Речь ее быстра, точна, отчетлива. Любое случайное наблюдение, любая шутка, ответ на любой вопрос сразу отливаются в легко найденные, счастливо отточенные слова и так же легко и непринужденно могут превратиться в стихотворную строку. Это значит, что между нею, деловой, обычной, будничной, и ею же – поэтом разницы нет.

Расстояние между обеими неуловимо и ничтожно.
Мы выходим в Борисоглебский переулок, ведущий от Собачьей площадки на Поварскую улицу (ныне улица Воровского). Из-за забора свешиваются ветви мощного столетнего тополя. Это любимец Марины, ее давний товарищ и собеседник. Она живет в деревянном двухэтажном оштукатуренном доме, каких еще недавно было великое множество в междуречье Арбата и Поварской.

По деревянной лестнице мы поднимаемся на второй этаж.
Первая большая комната совсем нежилая – разве только на одной из голых стен висит вверх колесами старый велосипед в деревянной раме. Вторая комната также пуста, но зато очень жилая.
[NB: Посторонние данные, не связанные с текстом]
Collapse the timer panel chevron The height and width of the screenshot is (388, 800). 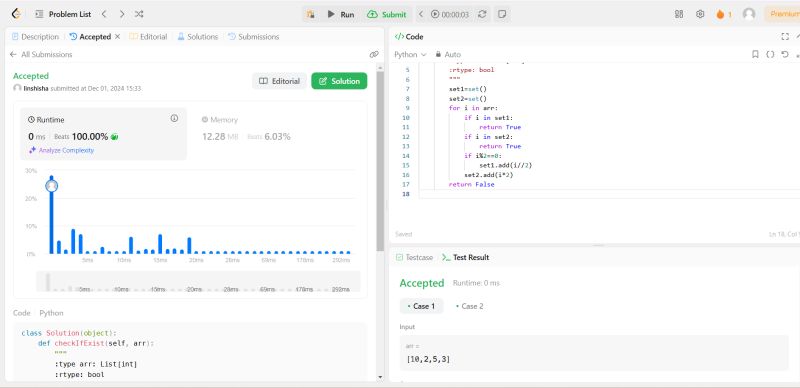pos(421,14)
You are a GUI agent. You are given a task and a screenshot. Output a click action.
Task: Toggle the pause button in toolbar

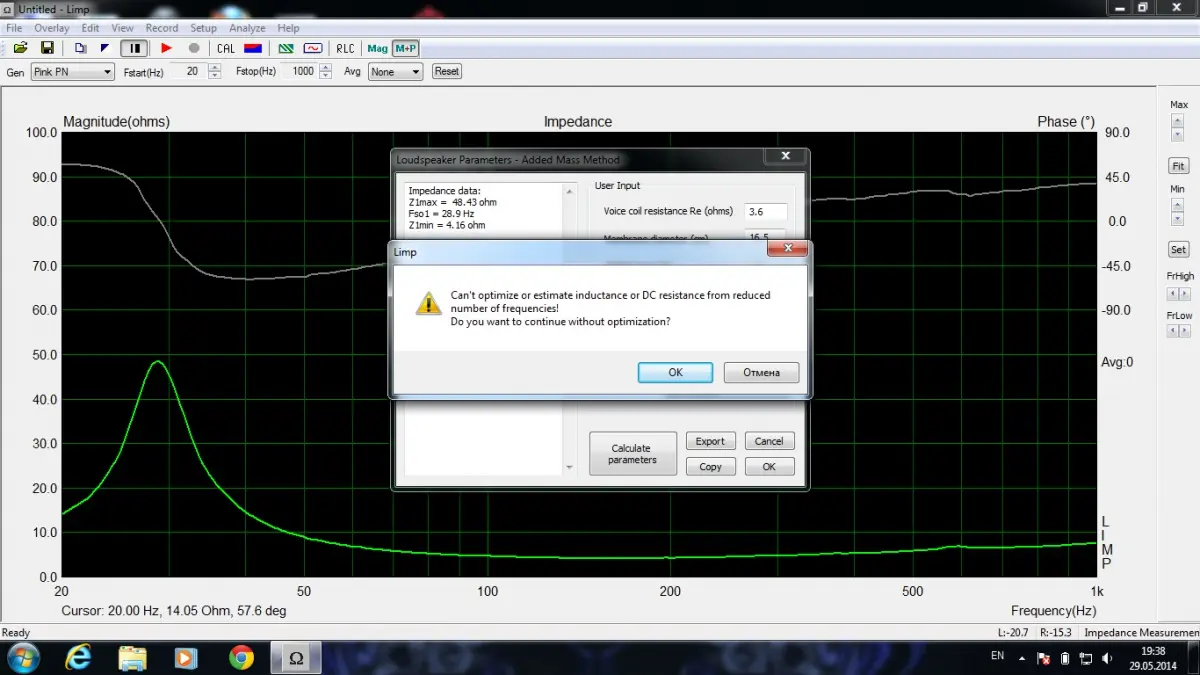[x=134, y=48]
Здесь на кроватках спят две дочки Марины Иванов ны – старшая четырех лет, Аля-Ариадна, и меньшая, полуторагодовалая, неизлечимо больная, вскоре погибшая.
По другой лестнице – половина или даже треть витка крутой спирали – мы поднялись на чердак. Под крышей – самый обжитой угол жилища, спальня и рабочая комната Марины, ее сон и бессонница, ее гнездо. К стене прибито чучело орла, все сплошь затянуто коврами, даже окно, так что и днем на столе должна гореть лампа.
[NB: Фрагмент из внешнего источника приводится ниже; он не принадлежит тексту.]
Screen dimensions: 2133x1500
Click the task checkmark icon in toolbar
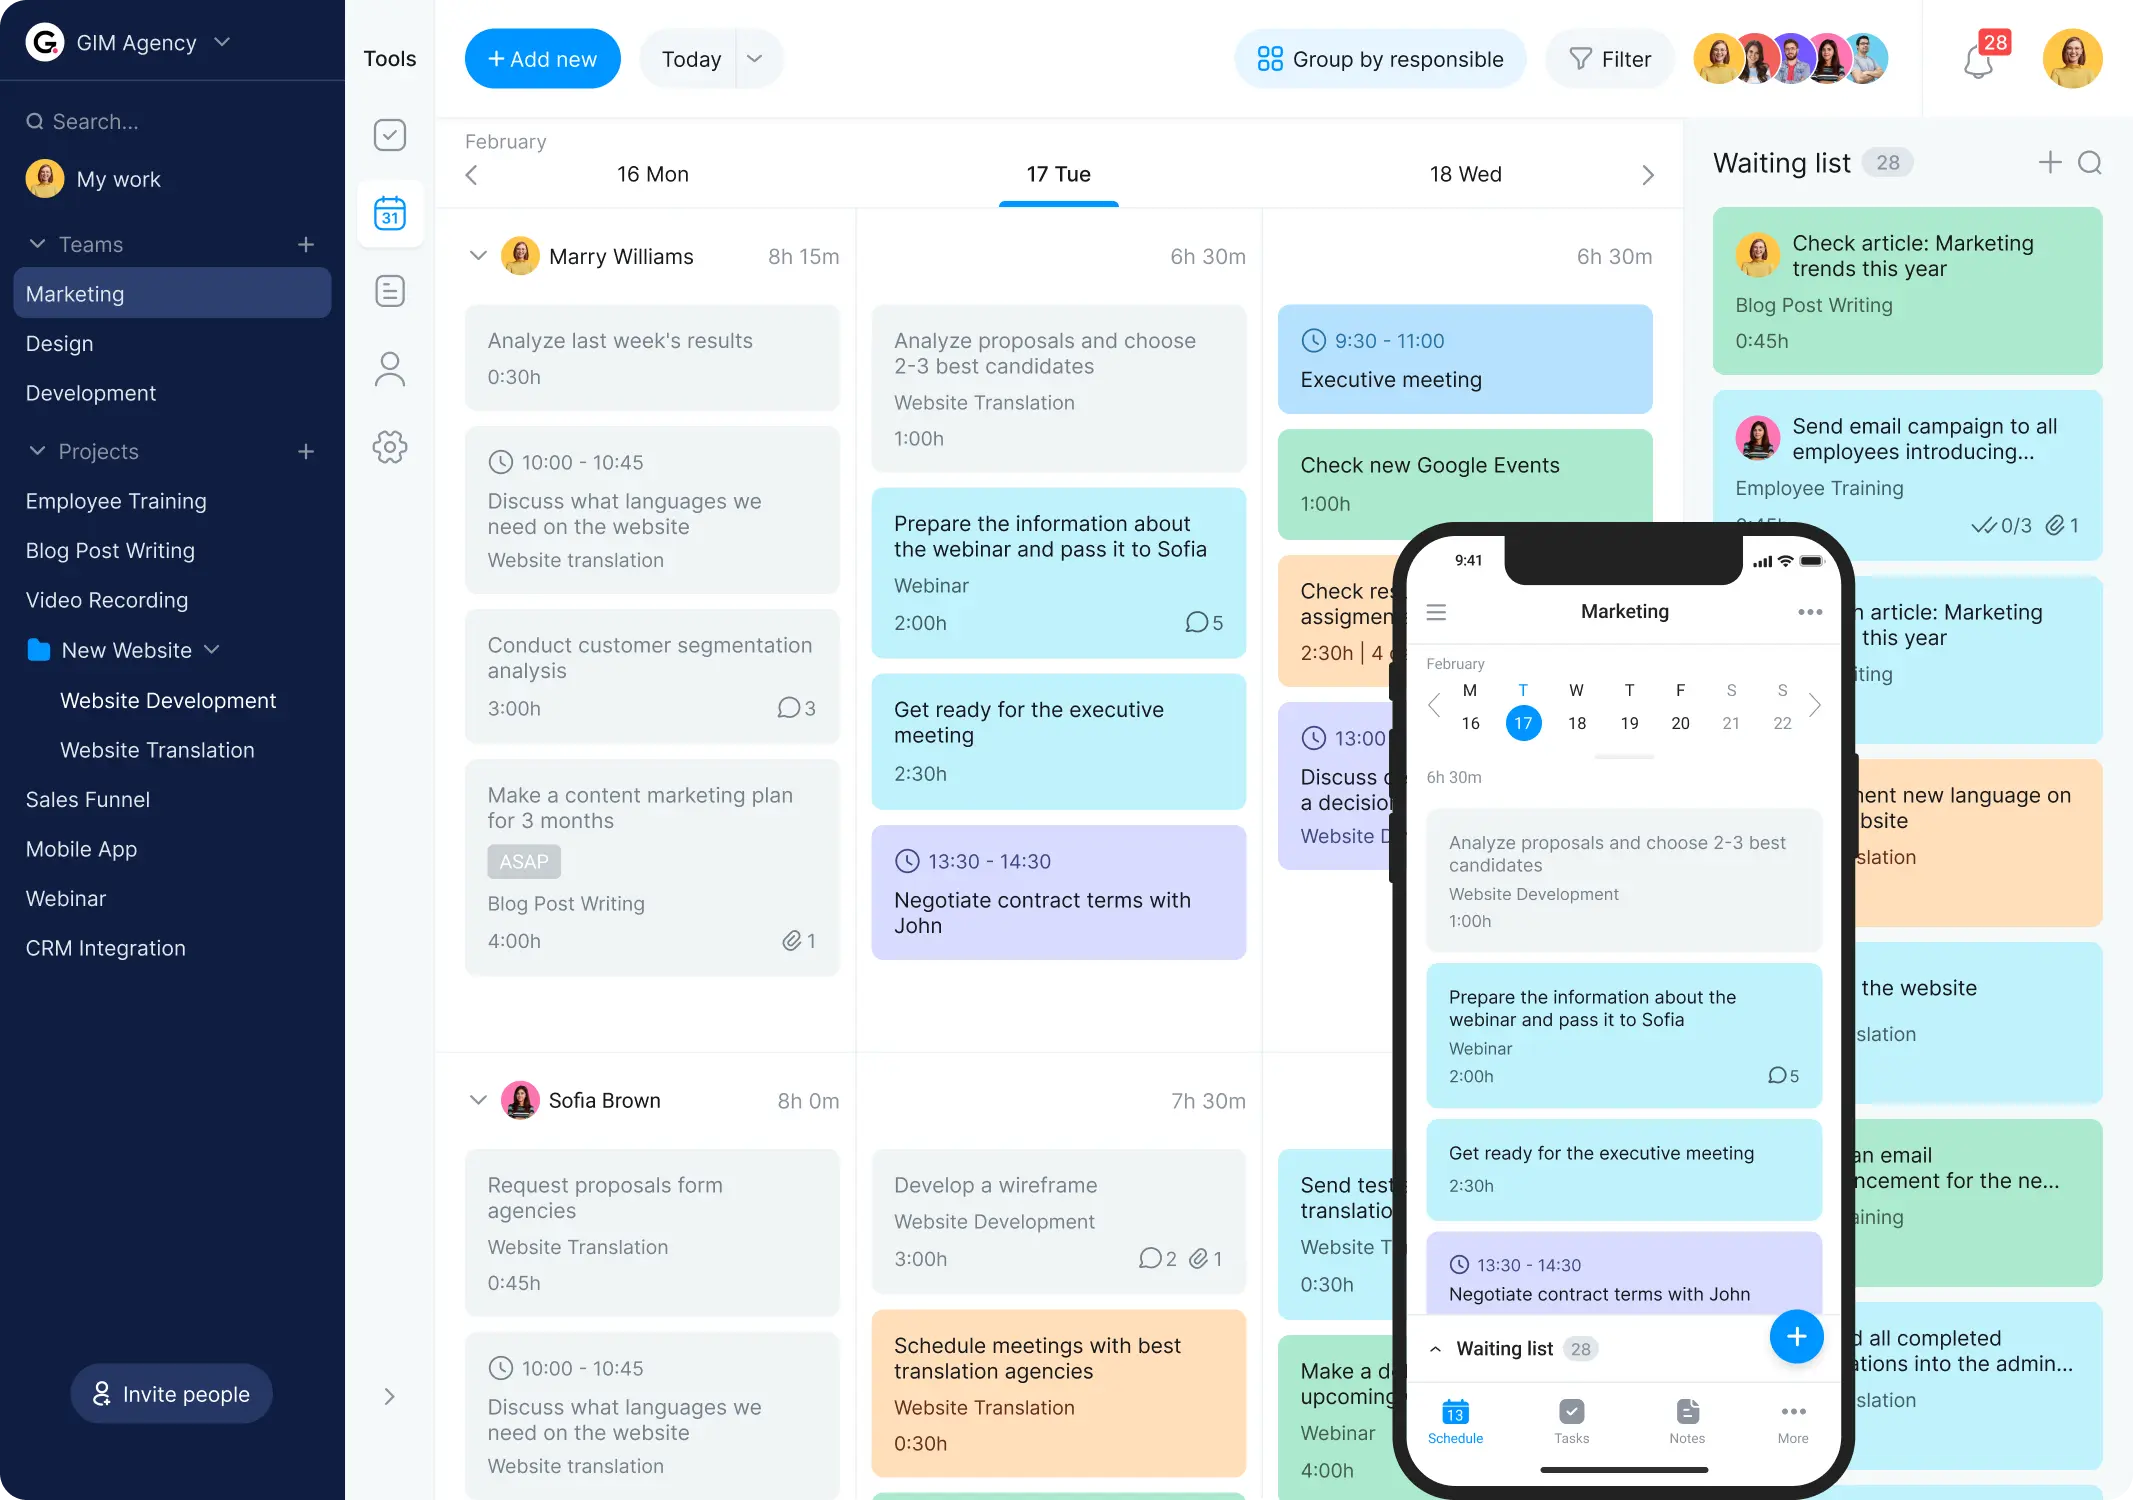point(390,135)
На тяжелом маленьком секретере – времен очаковских и покоренья Крыма – множество старых книжек в истрепанных кожаных переплетах: Державин, Гете, Лермонтов, Гюго, Мюссе…
С первого взгляда эта тесная мансарда показалась мне чем-то вроде каюты на старом паруснике, ныряющем вне времени, вне географических координат где-то в Мировом океане. Хозяйка и ее необычный облик усиливали это впечатление. Несмотря на мебель, так много повидавшую на своем веку в московском особняке, несмотря на окружавший нас густой быт времен военного коммунизма, ощущение каюты было очень явственным, так что над крышей мерещился надутый парус и сквозь воображаемые, плохо задраенные иллюминаторы к нам проникали брызги летящего времени.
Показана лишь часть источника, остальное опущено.